SUBMISSÃO ABERTA - DOSSIÊ LITERATURA – LITERATURA DO CONFINAMENTO: CELA, PRISÃO E ISOLAMENTO SOCIAL NA LITERATURA BRASILEIRA, LATINO-AMERICANA E EUROPEIA

2021-12-16

Período: 10/02 a 15/04/2022.

Que saber produz a cela? O enclausuramento estabelece uma relação especial com o pensamento? É possível falar em uma condição crítica a partir da prisão?

Desde a antiguidade clássica, com Sócrates à espera de ser condenado, o cárcere ou a prisão constituem ambientes de reflexão e produção de saberes. Conhecidos são os casos de Gramsci, na Itália, ou Graciliano Ramos, no Brasil, que legaram obras sobre a experiência de viver segregados. Num artigo publicado, em 2010, na Rassegna Iberistica, o professor da Universidade de Bolonha, Roberto Vecchi, chamou a tenção que “a experiência da detenção, a claustrofobia, exibe um outro ponto de vista sobre o funcionamento dos dispositivos sobre os quais se rege o estado de exceção, tomando o cárcere – na esteira do campo na reflexão de Agamben – mais um nómos da modernidade” (VECCHI, Roberto, 2010: p. 47). Espaço e tempo, espaço e poder, espaço e corpo exemplificam as possibilidades de conhecimento, reflexão ou sabedoria provocados pela cela.

A proposta deste dossiê toma por foco a literatura produzida por autores brasileiros, latino-americanos e europeus sobre a experiência do confinamento, em diferentes momentos e em diferentes gêneros.

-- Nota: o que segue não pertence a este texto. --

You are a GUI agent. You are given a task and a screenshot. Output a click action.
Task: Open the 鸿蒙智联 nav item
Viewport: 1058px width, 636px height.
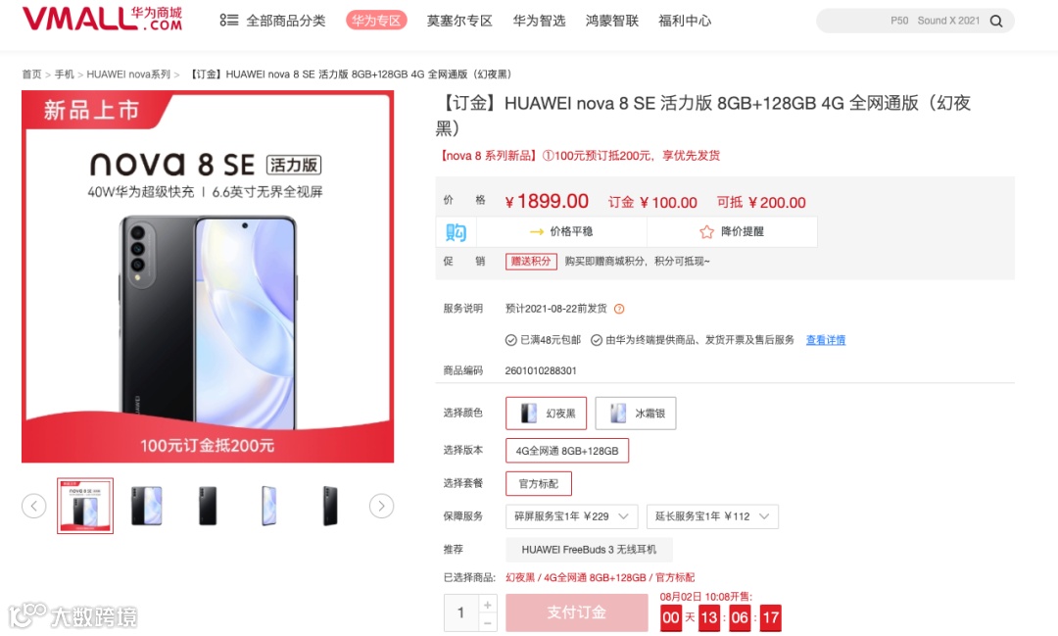pos(612,21)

O confinamento e toda a semântica que o cerca – cela, prisão, isolamento social ou o corpo e suas restrições, claustrofobia, silenciamento – abre-se para inúmeras possibilidades de leitura, desde a antiguidade até a contemporaneidade. Nesse momento em que a humanidade está segregada ou, em melhores casos, passou pela experiência do isolamento, é oportuno retomar obras e autores que, em diferentes momentos e motivados por circunstâncias especiais, escreveram sob a condição do confinamento e merecem ser reavaliados.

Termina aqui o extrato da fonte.